- _What you should do_
Write out the material below exactly, with no line missing.

- _Records for processing_
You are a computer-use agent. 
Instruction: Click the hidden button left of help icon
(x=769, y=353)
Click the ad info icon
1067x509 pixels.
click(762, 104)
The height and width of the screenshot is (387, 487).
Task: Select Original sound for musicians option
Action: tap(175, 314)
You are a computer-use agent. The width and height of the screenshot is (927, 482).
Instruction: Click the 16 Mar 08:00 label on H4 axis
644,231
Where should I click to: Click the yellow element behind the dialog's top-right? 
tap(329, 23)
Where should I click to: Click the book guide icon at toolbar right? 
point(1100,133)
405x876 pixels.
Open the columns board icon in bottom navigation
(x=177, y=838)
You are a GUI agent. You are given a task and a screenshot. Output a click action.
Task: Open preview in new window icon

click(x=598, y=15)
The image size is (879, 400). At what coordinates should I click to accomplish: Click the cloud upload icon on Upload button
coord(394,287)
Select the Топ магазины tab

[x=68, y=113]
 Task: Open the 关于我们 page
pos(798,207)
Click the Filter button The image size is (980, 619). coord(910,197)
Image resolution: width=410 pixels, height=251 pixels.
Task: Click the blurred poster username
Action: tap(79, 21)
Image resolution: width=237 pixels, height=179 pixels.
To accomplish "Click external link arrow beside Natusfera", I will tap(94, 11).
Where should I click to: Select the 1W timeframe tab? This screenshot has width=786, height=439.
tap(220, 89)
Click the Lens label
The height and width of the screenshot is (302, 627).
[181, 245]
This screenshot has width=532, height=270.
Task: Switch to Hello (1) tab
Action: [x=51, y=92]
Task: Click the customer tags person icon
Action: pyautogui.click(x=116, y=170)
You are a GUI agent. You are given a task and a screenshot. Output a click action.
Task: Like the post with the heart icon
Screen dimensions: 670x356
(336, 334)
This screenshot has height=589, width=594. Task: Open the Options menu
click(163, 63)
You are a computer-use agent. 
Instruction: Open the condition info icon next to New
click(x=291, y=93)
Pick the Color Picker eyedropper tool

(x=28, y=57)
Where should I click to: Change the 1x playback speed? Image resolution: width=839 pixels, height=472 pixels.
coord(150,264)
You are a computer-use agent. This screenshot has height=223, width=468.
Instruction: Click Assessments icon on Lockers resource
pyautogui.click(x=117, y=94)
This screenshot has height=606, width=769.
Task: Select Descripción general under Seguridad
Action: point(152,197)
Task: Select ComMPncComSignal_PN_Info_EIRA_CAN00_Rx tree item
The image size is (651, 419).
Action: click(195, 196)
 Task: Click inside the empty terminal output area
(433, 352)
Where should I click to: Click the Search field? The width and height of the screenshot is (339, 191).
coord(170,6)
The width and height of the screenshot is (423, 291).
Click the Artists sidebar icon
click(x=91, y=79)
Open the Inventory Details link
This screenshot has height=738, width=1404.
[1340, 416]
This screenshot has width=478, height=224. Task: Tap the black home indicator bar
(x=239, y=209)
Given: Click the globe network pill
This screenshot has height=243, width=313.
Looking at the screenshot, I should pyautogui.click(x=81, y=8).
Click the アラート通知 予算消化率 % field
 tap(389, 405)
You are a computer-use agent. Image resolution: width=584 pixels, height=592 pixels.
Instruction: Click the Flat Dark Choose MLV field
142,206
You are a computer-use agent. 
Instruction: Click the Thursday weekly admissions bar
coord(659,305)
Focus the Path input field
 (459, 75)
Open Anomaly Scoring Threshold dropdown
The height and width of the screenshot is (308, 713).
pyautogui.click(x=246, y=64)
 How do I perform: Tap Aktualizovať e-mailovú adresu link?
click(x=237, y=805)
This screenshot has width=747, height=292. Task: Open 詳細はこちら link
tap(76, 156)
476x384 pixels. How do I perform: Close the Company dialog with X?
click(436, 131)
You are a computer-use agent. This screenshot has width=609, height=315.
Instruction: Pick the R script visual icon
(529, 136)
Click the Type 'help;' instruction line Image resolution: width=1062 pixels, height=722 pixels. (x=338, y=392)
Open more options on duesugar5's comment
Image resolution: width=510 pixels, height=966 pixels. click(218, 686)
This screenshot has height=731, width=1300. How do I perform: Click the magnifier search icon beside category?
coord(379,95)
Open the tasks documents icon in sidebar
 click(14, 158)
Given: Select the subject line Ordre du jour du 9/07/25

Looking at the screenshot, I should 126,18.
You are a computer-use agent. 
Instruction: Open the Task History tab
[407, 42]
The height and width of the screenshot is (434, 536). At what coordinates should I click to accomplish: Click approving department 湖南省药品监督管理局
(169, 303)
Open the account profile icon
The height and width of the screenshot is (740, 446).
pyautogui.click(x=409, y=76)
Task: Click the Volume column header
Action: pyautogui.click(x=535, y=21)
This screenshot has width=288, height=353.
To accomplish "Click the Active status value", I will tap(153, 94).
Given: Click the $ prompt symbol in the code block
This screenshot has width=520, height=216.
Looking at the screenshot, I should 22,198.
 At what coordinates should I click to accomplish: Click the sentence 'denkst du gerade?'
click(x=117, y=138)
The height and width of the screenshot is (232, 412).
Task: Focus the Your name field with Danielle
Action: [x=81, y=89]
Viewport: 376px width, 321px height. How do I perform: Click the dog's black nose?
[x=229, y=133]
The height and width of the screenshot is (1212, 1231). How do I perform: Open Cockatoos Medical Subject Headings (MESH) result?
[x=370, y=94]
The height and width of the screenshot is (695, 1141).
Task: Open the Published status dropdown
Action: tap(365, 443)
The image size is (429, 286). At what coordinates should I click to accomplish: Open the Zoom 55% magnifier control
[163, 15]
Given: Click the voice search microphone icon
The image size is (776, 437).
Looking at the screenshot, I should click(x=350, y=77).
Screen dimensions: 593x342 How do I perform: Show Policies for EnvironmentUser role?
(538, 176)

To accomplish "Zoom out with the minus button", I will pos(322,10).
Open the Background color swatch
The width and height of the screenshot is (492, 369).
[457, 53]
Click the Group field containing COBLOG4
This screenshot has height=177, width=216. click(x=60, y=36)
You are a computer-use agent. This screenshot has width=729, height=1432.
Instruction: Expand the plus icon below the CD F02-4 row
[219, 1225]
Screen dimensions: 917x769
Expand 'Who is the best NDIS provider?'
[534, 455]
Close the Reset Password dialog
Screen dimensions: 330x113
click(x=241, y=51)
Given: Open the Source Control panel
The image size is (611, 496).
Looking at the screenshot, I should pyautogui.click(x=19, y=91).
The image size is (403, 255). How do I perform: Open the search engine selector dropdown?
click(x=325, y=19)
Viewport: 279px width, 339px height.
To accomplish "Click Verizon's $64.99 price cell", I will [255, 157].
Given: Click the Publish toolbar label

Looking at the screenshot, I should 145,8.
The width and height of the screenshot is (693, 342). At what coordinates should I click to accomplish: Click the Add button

- _Solution to the exercise_
You are a computer-use agent. 
Instruction: Click the hidden button left of help icon
(x=769, y=353)
Click the ad info icon
1067x509 pixels.
click(762, 104)
The height and width of the screenshot is (387, 487).
Task: Select Original sound for musicians option
Action: tap(175, 314)
You are a computer-use agent. The width and height of the screenshot is (927, 482).
Instruction: Click the 16 Mar 08:00 label on H4 axis
644,231
Where should I click to: Click the yellow element behind the dialog's top-right? 
tap(329, 23)
Where should I click to: Click the book guide icon at toolbar right? 
point(1100,133)
405x876 pixels.
Open the columns board icon in bottom navigation
(x=177, y=838)
You are a GUI agent. You are given a task and a screenshot. Output a click action.
Task: Open preview in new window icon

click(x=598, y=15)
The image size is (879, 400). At what coordinates should I click to accomplish: Click the cloud upload icon on Upload button
coord(394,287)
Select the Топ магазины tab

[x=68, y=113]
 Task: Open the 关于我们 page
pos(798,207)
Click the Filter button The image size is (980, 619). coord(910,197)
Image resolution: width=410 pixels, height=251 pixels.
Task: Click the blurred poster username
Action: tap(79, 21)
Image resolution: width=237 pixels, height=179 pixels.
To accomplish "Click external link arrow beside Natusfera", I will tap(94, 11).
Where should I click to: Select the 1W timeframe tab? This screenshot has width=786, height=439.
tap(220, 89)
Click the Lens label
The height and width of the screenshot is (302, 627).
[181, 245]
This screenshot has width=532, height=270.
Task: Switch to Hello (1) tab
Action: [x=51, y=92]
Task: Click the customer tags person icon
Action: pyautogui.click(x=116, y=170)
You are a GUI agent. You are given a task and a screenshot. Output a click action.
Task: Like the post with the heart icon
Screen dimensions: 670x356
(336, 334)
This screenshot has height=589, width=594. Task: Open the Options menu
click(163, 63)
You are a computer-use agent. 
Instruction: Open the condition info icon next to New
click(x=291, y=93)
Pick the Color Picker eyedropper tool

(x=28, y=57)
Where should I click to: Change the 1x playback speed? Image resolution: width=839 pixels, height=472 pixels.
coord(150,264)
You are a computer-use agent. This screenshot has height=223, width=468.
Instruction: Click Assessments icon on Lockers resource
pyautogui.click(x=117, y=94)
This screenshot has height=606, width=769.
Task: Select Descripción general under Seguridad
Action: point(152,197)
Task: Select ComMPncComSignal_PN_Info_EIRA_CAN00_Rx tree item
The image size is (651, 419).
Action: click(195, 196)
 Task: Click inside the empty terminal output area
(433, 352)
Where should I click to: Click the Search field? The width and height of the screenshot is (339, 191).
coord(170,6)
The width and height of the screenshot is (423, 291).
Click the Artists sidebar icon
click(x=91, y=79)
Open the Inventory Details link
This screenshot has height=738, width=1404.
[1340, 416]
This screenshot has width=478, height=224. Task: Tap the black home indicator bar
(x=239, y=209)
Given: Click the globe network pill
This screenshot has height=243, width=313.
Looking at the screenshot, I should pyautogui.click(x=81, y=8).
Click the アラート通知 予算消化率 % field
 tap(389, 405)
You are a computer-use agent. Image resolution: width=584 pixels, height=592 pixels.
Instruction: Click the Flat Dark Choose MLV field
142,206
You are a computer-use agent. 
Instruction: Click the Thursday weekly admissions bar
coord(659,305)
Focus the Path input field
 (459, 75)
Open Anomaly Scoring Threshold dropdown
The height and width of the screenshot is (308, 713).
pyautogui.click(x=246, y=64)
 How do I perform: Tap Aktualizovať e-mailovú adresu link?
click(x=237, y=805)
This screenshot has width=747, height=292. Task: Open 詳細はこちら link
tap(76, 156)
476x384 pixels. How do I perform: Close the Company dialog with X?
click(436, 131)
You are a computer-use agent. This screenshot has width=609, height=315.
Instruction: Pick the R script visual icon
(529, 136)
Click the Type 'help;' instruction line Image resolution: width=1062 pixels, height=722 pixels. (x=338, y=392)
Open more options on duesugar5's comment
Image resolution: width=510 pixels, height=966 pixels. click(218, 686)
This screenshot has height=731, width=1300. How do I perform: Click the magnifier search icon beside category?
coord(379,95)
Open the tasks documents icon in sidebar
 click(14, 158)
Given: Select the subject line Ordre du jour du 9/07/25

Looking at the screenshot, I should 126,18.
You are a computer-use agent. 
Instruction: Open the Task History tab
[407, 42]
The height and width of the screenshot is (434, 536). At what coordinates should I click to accomplish: Click approving department 湖南省药品监督管理局
(169, 303)
Open the account profile icon
The height and width of the screenshot is (740, 446).
pyautogui.click(x=409, y=76)
Task: Click the Volume column header
Action: pyautogui.click(x=535, y=21)
This screenshot has width=288, height=353.
To accomplish "Click the Active status value", I will tap(153, 94).
Given: Click the $ prompt symbol in the code block
This screenshot has width=520, height=216.
Looking at the screenshot, I should 22,198.
 At what coordinates should I click to accomplish: Click the sentence 'denkst du gerade?'
click(x=117, y=138)
The height and width of the screenshot is (232, 412).
Task: Focus the Your name field with Danielle
Action: [x=81, y=89]
Viewport: 376px width, 321px height. How do I perform: Click the dog's black nose?
[x=229, y=133]
The height and width of the screenshot is (1212, 1231). How do I perform: Open Cockatoos Medical Subject Headings (MESH) result?
[x=370, y=94]
The height and width of the screenshot is (695, 1141).
Task: Open the Published status dropdown
Action: tap(365, 443)
The image size is (429, 286). At what coordinates should I click to accomplish: Open the Zoom 55% magnifier control
[163, 15]
Given: Click the voice search microphone icon
The image size is (776, 437).
Looking at the screenshot, I should click(x=350, y=77).
Screen dimensions: 593x342 How do I perform: Show Policies for EnvironmentUser role?
(538, 176)

To accomplish "Zoom out with the minus button", I will pos(322,10).
Open the Background color swatch
The width and height of the screenshot is (492, 369).
[457, 53]
Click the Group field containing COBLOG4
This screenshot has height=177, width=216. click(x=60, y=36)
You are a computer-use agent. This screenshot has width=729, height=1432.
Instruction: Expand the plus icon below the CD F02-4 row
[219, 1225]
Screen dimensions: 917x769
Expand 'Who is the best NDIS provider?'
[534, 455]
Close the Reset Password dialog
Screen dimensions: 330x113
click(x=241, y=51)
Given: Open the Source Control panel
The image size is (611, 496).
Looking at the screenshot, I should pyautogui.click(x=19, y=91).
The image size is (403, 255). How do I perform: Open the search engine selector dropdown?
click(x=325, y=19)
Viewport: 279px width, 339px height.
To accomplish "Click Verizon's $64.99 price cell", I will [255, 157].
Given: Click the Publish toolbar label

Looking at the screenshot, I should 145,8.
The width and height of the screenshot is (693, 342). At what coordinates should I click to accomplish: Click the Add button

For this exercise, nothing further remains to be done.